Manajemen Pre-Hospital
Pada manajemen pre-hospital, umumnya dilakukan pemasangan cervical hard collar pada hard backboard untuk menjaga spinal alignment. Namun, beberapa studi melaporkan bahwa penggunaan cervical collar tidak adekuat untuk imobilisasi cervical spine. Studi menemukan penggunaan cervical hard collar berkepanjangan dapat menyebabkan peningkatan tekanan intrakranial, pressure injury, dan risiko pneumonia aspirasi pada pasien muntah. Selanjutnya, dilakukan stabilisasi medis, pemasangan NGT, dan pemasangan kateter urine.[1,2,10-12]
Manajemen Lanjutan
Setelah pasien stabil, pasien dapat dipindahkan ke ruang rawat. Sebaiknya pasien dirawat di ruang intensif untuk memantau defisit neurologis. Bila tidak tersedia, rujuk pasien ke fasilitas kesehatan yang memiliki fasilitas tersebut.[2]
Rehabilitasi merupakan bagian penting untuk pasien dengan spinal cord injury. Rehabilitasi dapat dimulai sejak pasien hendak dipulangkan. Rehabilitasi bertujuan untuk mempertahankan fungsi dan mencegah penurunan fungsi lebih lanjut.[2,13]
Belum ada obat-obatan yang dapat meningkatkan luaran dari spinal cord injury. Penggunaan steroid masih diperdebatkan. Pada tahap pemulangan pasien, perlu dilakukan manajemen secara bertahap agar pasien dapat melakukan aktivitas secara mandiri dan meningkatkan kualitas hidup. Dibutuhkan kerjasama multidisiplin serta dukungan dari keluarga pasien.[2,10-13]
Pencegahan Kolaps Kardiovaskular
Hipovolemia atau venous pooling akibat syok neurogenik dapat mengakibatkan kolaps kardiovaskular dan dikaitkan dengan luaran yang lebih buruk. Pemberian kristaloid dan vasopresor dapat dilakukan untuk manajemen hipotensi akut. Pada orang dewasa, studi retrospektif menunjukkan bahwa mean arterial pressure (MAP) harus dipertahankan pada 85-90 mmHg selama 7 hari pertama setelah cedera.[8]
Pencegahan Kejadian Tromboembolisme
Deep vein thrombosis (DVT) dan emboli paru merupakan komplikasi serius yang dapat terjadi pada pasien spinal cord injury. Penurunan mobilitas merupakan salah satu faktor yang menyebabkan kejadian tromboembolisme pada pasien spinal cord injury.
Pasien bisa tidak menyadari terbentuknya trombus pada ekstremitas akibat hilangnya fungsi sensorik. Kejadian tromboembolisme dapat menyebabkan kematian mendadak.

Materi Ditampilkan:
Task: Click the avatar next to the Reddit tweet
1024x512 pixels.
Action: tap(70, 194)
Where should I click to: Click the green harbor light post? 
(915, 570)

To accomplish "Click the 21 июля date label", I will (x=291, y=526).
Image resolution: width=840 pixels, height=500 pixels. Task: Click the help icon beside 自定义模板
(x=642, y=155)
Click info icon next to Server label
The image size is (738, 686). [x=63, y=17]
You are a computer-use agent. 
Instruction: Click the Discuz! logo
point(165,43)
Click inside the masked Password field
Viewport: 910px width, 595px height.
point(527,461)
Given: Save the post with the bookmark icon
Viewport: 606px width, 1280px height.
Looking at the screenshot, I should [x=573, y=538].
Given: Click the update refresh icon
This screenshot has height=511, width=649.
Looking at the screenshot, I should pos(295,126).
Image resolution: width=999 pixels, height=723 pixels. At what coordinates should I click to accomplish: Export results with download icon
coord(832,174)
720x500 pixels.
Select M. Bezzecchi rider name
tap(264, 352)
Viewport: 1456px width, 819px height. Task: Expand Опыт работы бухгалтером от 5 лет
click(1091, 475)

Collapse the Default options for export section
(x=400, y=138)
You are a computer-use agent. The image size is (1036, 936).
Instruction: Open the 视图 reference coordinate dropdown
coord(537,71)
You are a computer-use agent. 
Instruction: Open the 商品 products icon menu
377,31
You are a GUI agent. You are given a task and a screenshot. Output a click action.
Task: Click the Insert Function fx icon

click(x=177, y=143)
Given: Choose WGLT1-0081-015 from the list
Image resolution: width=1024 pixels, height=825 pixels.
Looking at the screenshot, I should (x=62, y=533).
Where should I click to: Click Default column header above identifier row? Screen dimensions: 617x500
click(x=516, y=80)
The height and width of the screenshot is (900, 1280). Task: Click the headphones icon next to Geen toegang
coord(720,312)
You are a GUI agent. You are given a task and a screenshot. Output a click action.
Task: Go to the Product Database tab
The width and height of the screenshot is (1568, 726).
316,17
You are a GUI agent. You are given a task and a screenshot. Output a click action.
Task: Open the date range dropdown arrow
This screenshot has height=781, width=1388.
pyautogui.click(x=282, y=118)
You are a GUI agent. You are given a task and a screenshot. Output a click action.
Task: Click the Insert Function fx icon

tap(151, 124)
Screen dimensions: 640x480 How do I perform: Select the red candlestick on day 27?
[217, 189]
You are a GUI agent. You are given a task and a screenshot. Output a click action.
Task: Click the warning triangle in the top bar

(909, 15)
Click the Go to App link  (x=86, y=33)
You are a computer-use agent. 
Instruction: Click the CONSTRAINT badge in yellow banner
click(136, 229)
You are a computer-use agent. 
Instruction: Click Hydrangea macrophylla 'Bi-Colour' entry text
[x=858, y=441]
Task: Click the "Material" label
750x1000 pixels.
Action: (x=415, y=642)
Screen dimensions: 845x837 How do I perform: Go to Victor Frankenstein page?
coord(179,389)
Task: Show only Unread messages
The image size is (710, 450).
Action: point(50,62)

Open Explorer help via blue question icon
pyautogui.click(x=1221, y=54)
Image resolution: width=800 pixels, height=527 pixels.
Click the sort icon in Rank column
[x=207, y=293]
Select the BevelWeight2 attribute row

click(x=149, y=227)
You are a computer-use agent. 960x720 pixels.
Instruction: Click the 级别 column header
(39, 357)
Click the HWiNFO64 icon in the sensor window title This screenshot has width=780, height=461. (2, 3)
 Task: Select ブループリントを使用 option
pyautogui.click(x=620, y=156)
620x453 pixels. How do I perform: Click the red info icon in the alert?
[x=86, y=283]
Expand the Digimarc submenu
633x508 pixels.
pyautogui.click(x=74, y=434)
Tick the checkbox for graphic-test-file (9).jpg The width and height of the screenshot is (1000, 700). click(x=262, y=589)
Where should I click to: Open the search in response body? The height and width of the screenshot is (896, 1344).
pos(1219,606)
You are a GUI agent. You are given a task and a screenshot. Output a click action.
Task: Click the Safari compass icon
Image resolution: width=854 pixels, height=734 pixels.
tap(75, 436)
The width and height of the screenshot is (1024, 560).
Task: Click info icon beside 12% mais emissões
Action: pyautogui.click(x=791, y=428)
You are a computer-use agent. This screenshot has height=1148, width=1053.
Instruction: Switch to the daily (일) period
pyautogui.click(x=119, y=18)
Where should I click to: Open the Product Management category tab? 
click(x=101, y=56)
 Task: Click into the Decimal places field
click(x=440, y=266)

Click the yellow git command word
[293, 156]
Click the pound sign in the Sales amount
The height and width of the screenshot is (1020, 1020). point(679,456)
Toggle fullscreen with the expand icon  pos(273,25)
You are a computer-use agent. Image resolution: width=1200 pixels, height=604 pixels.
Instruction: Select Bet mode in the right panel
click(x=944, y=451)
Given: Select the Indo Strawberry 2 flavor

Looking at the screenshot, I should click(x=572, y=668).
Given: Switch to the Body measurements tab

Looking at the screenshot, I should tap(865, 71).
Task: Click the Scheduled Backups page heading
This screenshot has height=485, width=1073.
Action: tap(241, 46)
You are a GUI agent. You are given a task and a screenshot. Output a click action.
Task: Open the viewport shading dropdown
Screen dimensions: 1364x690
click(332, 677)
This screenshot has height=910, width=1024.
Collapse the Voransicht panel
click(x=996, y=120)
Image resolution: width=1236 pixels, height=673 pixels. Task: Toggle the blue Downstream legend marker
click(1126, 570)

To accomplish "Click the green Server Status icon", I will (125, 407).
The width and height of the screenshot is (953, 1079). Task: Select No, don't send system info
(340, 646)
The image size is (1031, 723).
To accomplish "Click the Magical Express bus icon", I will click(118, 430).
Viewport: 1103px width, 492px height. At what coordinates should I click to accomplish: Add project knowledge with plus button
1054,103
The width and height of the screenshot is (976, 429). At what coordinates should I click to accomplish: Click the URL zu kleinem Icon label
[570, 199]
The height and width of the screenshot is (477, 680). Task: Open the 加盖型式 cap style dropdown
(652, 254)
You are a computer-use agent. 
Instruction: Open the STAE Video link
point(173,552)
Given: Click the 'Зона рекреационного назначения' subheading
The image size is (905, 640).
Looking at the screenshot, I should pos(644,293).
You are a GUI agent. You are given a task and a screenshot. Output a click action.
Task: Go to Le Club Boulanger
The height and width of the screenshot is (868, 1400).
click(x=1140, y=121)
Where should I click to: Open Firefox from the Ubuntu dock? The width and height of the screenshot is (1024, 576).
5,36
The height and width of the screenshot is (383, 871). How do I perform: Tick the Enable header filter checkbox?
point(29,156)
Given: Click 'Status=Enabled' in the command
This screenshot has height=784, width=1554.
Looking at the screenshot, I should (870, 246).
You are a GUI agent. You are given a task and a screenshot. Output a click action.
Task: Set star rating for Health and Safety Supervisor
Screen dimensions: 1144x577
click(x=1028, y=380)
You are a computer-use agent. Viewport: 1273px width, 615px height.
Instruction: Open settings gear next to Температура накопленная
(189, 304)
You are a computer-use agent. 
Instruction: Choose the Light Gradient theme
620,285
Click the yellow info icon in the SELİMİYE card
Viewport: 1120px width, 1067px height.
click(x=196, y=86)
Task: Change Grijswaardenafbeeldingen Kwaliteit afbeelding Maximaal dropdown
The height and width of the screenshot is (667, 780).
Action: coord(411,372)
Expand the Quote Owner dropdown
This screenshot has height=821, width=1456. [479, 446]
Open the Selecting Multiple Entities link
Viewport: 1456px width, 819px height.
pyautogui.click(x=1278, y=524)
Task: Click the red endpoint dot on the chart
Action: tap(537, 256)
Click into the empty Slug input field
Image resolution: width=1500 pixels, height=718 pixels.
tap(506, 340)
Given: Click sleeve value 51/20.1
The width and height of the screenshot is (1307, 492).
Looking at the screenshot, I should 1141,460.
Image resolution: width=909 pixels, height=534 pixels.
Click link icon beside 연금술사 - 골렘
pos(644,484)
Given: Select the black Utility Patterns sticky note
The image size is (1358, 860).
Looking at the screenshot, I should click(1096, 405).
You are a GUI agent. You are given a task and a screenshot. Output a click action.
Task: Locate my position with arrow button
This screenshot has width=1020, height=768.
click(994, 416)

Tugas A: Apa terjemahan bahasa Inggris dari kalimat "Rehabilitasi bertujuan untuk mempertahankan fungsi dan mencegah penurunan fungsi lebih lanjut." dalam kutipan tentang penanganan spinal cord injury?
Tugas B: Apakah tiap pernyataan ini sesuai dengan kutipan tentang penanganan spinal cord injury? Jawab ya atau tidak, lalu sertakan kata-kata penentu dari kutipan tanpa perubahan. (i) Pasien sebaiknya dirawat di ruang intensif untuk memantau defisit neurologis. (ii) Sudah ada obat yang dapat meningkatkan luaran spinal cord injury. (iii) Pada orang dewasa, MAP harus dipertahankan pada 85-90 mmHg selama 7 hari pertama setelah cedera.
Catatan di atas tidak diperlukan untuk mengerjakan apa pun.

Kotak Jawaban A: Rehabilitation aims to maintain function and prevent further decline in function.

Kotak Jawaban B:
(i) Ya: "Sebaiknya pasien dirawat di ruang intensif untuk memantau defisit neurologis."
(ii) Tidak: "Belum ada obat-obatan yang dapat meningkatkan luaran dari spinal cord injury."
(iii) Ya: "mean arterial pressure (MAP) harus dipertahankan pada 85-90 mmHg selama 7 hari pertama setelah cedera"